Roger was a very private man: though I was among his closest friends in those Machenstruck days, I never learnt very much about him,
except his bookish enthusiasms. His independence of mind and determined character meant he was a hard man to help, and he sometimes cultivated disagreements about literary and other matters. However, he was also a great raconteur, and (what is rarer) a good listener, and much liked and respected by many people, including those with whom he disagreed. Lesser known was that he also gave quiet practical help and good company to a number of older friends in their twilight years.

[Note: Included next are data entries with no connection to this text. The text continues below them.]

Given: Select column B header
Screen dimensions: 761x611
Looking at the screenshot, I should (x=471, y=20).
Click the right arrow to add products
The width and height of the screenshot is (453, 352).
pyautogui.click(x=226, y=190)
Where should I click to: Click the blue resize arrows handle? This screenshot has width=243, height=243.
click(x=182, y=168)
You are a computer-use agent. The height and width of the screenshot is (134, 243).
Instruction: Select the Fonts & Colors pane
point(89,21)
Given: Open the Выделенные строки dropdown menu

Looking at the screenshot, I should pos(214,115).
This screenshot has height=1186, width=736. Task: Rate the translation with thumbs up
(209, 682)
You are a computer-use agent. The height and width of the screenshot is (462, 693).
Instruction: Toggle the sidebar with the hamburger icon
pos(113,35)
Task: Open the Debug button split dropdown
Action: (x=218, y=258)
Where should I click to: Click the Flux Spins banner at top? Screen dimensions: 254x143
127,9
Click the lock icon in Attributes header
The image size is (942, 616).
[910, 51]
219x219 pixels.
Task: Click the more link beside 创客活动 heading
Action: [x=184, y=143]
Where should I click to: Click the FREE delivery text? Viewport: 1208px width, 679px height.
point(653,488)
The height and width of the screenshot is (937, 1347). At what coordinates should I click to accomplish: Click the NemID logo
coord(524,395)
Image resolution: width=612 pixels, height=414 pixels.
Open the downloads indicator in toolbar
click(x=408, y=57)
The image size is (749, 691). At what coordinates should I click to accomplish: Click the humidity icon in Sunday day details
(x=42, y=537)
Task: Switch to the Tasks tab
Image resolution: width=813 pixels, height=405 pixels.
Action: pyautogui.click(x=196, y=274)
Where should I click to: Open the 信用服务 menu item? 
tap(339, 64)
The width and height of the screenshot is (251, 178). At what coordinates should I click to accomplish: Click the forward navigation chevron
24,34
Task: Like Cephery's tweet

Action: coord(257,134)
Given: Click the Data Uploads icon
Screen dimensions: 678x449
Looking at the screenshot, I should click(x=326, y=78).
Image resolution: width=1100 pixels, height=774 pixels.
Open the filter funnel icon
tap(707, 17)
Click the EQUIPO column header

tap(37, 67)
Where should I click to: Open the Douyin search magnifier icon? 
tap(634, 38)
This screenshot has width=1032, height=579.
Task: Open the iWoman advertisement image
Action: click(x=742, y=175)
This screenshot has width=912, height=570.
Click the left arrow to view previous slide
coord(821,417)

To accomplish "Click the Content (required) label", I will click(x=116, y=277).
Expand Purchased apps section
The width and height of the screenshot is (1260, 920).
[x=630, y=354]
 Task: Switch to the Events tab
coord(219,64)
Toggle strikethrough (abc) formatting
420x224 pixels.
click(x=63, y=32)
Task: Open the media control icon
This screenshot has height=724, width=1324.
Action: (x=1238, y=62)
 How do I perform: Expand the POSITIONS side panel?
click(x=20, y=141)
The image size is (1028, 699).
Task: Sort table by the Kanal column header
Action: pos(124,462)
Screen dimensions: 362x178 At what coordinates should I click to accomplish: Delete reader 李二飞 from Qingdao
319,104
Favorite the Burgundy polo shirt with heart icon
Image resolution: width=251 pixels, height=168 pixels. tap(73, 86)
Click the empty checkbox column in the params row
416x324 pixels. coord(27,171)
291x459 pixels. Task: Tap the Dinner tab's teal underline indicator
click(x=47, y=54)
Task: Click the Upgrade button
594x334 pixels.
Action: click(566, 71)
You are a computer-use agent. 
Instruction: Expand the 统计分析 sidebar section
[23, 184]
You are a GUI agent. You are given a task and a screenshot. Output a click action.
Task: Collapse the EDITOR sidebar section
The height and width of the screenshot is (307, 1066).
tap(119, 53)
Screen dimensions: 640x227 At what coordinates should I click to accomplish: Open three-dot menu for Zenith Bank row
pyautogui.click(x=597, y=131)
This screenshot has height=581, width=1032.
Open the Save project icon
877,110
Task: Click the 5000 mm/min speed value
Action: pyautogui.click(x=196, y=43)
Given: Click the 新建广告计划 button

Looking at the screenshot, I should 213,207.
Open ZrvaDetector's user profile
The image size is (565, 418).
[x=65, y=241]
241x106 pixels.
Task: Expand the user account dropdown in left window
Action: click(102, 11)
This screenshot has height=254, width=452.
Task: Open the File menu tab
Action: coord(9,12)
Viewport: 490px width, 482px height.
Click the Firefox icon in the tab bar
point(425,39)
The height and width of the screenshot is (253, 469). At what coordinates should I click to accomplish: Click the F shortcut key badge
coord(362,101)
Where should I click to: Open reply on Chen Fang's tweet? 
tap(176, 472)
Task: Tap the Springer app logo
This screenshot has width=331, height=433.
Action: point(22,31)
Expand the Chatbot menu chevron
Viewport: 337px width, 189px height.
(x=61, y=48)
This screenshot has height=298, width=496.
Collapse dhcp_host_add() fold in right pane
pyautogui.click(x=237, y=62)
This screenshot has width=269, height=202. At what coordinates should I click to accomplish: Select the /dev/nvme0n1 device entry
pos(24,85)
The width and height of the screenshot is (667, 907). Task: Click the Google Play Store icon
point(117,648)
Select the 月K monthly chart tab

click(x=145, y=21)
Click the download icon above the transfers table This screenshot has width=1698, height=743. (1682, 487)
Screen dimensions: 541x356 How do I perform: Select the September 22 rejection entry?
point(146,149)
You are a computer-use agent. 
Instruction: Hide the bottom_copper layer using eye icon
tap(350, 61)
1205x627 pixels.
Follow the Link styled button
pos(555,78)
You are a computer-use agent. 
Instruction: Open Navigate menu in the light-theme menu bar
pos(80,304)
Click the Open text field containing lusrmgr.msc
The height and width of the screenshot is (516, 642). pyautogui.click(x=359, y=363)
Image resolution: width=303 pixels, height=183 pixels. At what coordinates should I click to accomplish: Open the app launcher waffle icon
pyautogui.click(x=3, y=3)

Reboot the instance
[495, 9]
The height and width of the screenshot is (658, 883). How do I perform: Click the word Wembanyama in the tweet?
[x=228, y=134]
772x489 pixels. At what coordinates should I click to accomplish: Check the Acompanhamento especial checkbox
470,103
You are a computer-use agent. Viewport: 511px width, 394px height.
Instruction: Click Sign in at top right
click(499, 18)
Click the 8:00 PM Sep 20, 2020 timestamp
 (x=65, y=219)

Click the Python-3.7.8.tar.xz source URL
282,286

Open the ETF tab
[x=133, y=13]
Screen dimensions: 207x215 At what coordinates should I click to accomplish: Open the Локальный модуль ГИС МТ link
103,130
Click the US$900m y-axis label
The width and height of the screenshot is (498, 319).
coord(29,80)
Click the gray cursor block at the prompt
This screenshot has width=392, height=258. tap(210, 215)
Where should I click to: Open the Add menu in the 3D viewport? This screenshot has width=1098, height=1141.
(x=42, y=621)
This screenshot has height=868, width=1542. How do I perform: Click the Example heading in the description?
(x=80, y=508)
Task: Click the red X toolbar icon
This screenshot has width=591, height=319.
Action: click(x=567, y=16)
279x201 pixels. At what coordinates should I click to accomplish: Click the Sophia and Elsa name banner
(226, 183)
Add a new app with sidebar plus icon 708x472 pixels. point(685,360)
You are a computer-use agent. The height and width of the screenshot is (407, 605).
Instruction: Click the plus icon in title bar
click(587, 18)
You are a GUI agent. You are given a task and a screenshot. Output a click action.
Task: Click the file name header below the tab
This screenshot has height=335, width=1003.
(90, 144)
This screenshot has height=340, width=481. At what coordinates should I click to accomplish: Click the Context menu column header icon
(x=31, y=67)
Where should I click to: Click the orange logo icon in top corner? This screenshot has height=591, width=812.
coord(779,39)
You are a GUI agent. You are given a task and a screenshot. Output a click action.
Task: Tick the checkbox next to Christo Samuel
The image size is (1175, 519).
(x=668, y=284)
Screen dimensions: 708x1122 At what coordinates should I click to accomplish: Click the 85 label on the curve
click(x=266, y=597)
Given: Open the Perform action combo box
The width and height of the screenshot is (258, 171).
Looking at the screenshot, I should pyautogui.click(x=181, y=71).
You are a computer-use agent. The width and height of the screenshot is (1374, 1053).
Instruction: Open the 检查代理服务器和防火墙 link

Roger was devoted to literature and, as with Machen and Gissing, it seldom rewarded him materially: but in its service he gained rarer things; the joys of scholarship, shared discoveries, and the stubborn integrity of a proud spirit.
R.B. Russell, Mark Valentine and Roger Dobson, The Old Deep Lane, Llanddewi, Gwent, 1990.
THE MYSTERIOUS MONTAGUE SUMMERS
Antiquarian Book Monthly Review, July 1986
In its obituary of Montague Summers in August 1948 The Times, with customary understatement, pronounced him ‘in every way “a character”, and in some sort a throwback to the Middle Ages’. This was accurate enough; but no short account could begin to fathom the riddle of his complex and ambiguous personality, with its echoes of Faust and Jekyll and Hyde. No other twentieth century writer was more an enigma and paradox than the Rev Dr Alphonsus Joseph-Mary Augustus Montague Summers.
A ‘mysterious figure, with his large moon-like face, wearing a black shovel hat and flowing cape’ he was a prolific editor and writer; dubious priest; homosexual; schoolmaster; theatrical luminary; bon vivant; authority on the Restoration stage and Gothic novel; flawed and gullible student of the Black Arts; and —perhaps—repentant Satanist. Summers polarised opinions: Sybil Thorndike thought him charming and witty, ‘a good, kind, generous friend’; yet Dennis Wheatley found him sinister. Being a cleric did not prevent Summers indulging his strong erotic interests. At one time he was a leading member of the British Society for the Study of Sex Psychology, exploring sexual aberrations; at his death watercolours of guardsmen pursuing most unmilitary activities were found among his effects.